Start of Data for analysis

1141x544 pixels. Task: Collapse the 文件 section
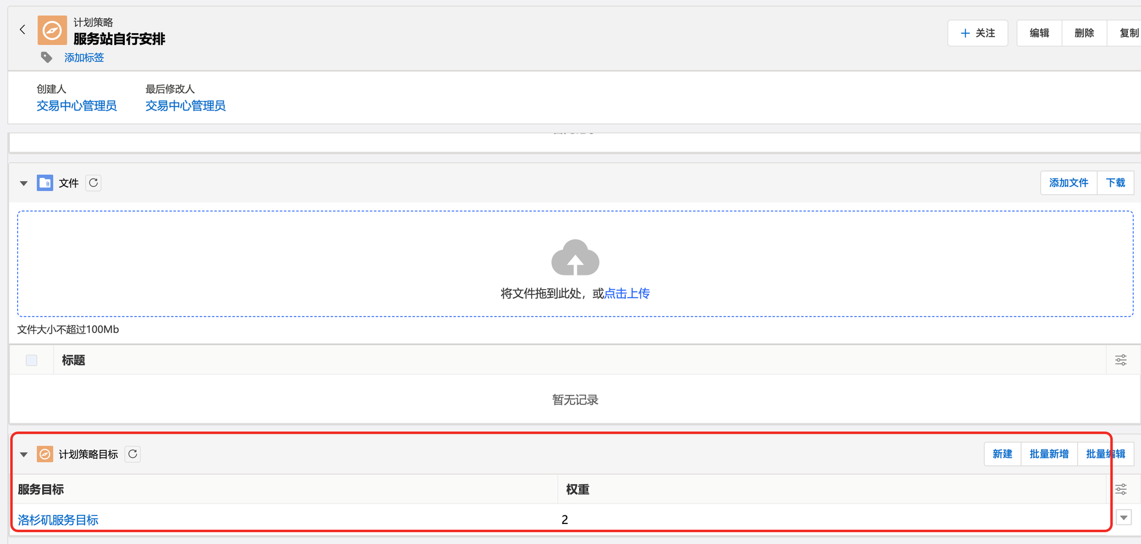pyautogui.click(x=23, y=183)
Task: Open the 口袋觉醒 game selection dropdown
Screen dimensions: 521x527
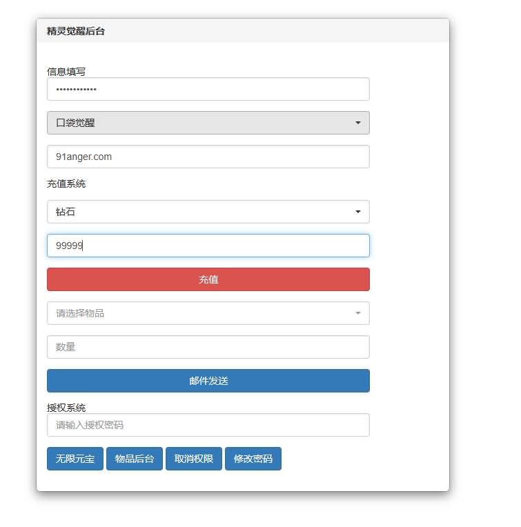Action: click(x=208, y=123)
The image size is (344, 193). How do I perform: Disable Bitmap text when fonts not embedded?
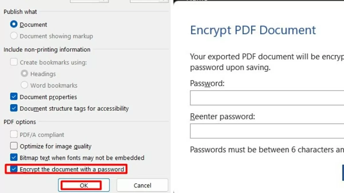pyautogui.click(x=14, y=158)
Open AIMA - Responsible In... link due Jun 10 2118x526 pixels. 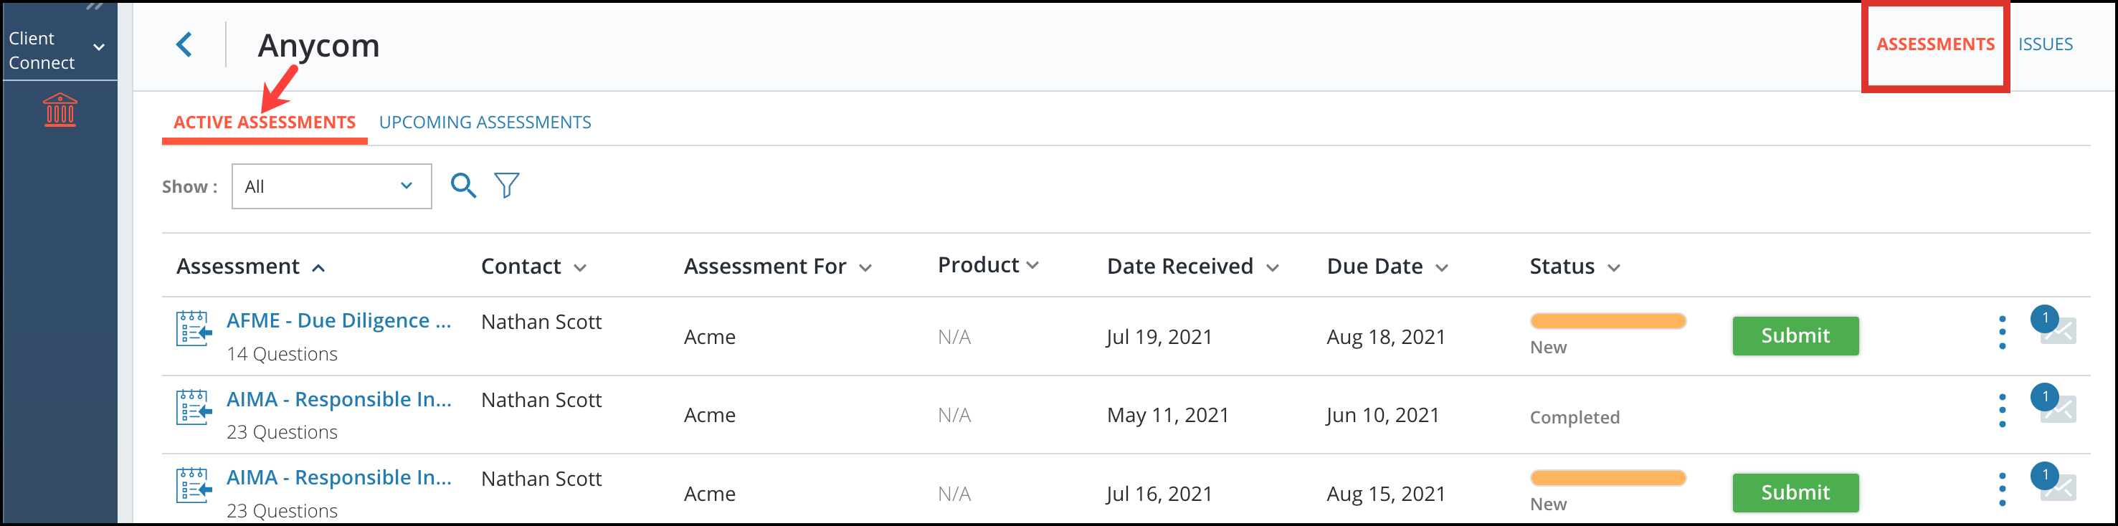coord(339,399)
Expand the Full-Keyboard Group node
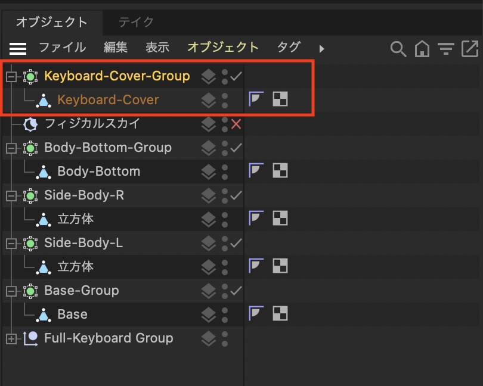This screenshot has width=483, height=386. click(x=10, y=338)
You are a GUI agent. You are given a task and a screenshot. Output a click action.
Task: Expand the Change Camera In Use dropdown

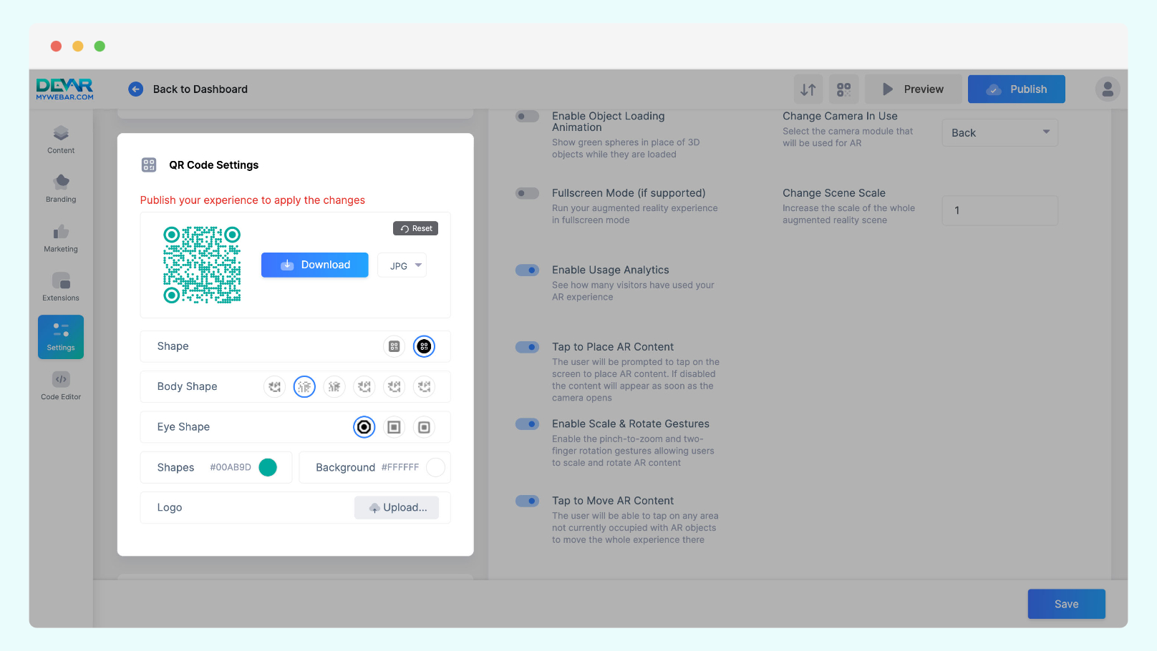point(999,133)
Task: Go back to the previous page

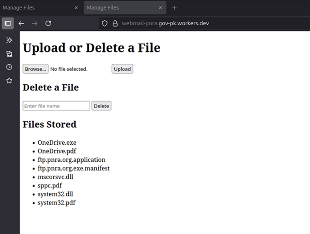Action: coord(21,24)

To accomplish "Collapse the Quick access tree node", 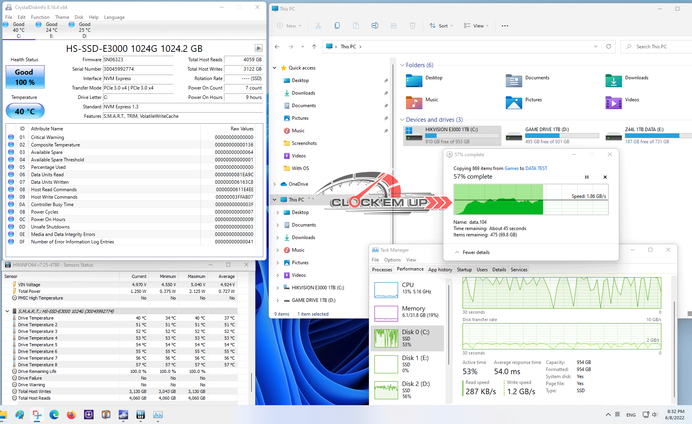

End of Data for analysis

Goal of the exercise
Up to and including the last line of the listing, starting at the line with "Expand the Full-Keyboard Group node", extract every line exactly and leave out the pictures.

Expected answer
Expand the Full-Keyboard Group node
This screenshot has width=483, height=386. click(x=10, y=338)
You are a GUI agent. You are given a task and a screenshot. Output a click action.
Task: Expand the Change Camera In Use dropdown

point(999,133)
Task: Go back to the previous page

Action: coord(21,24)

To accomplish "Collapse the Quick access tree node", 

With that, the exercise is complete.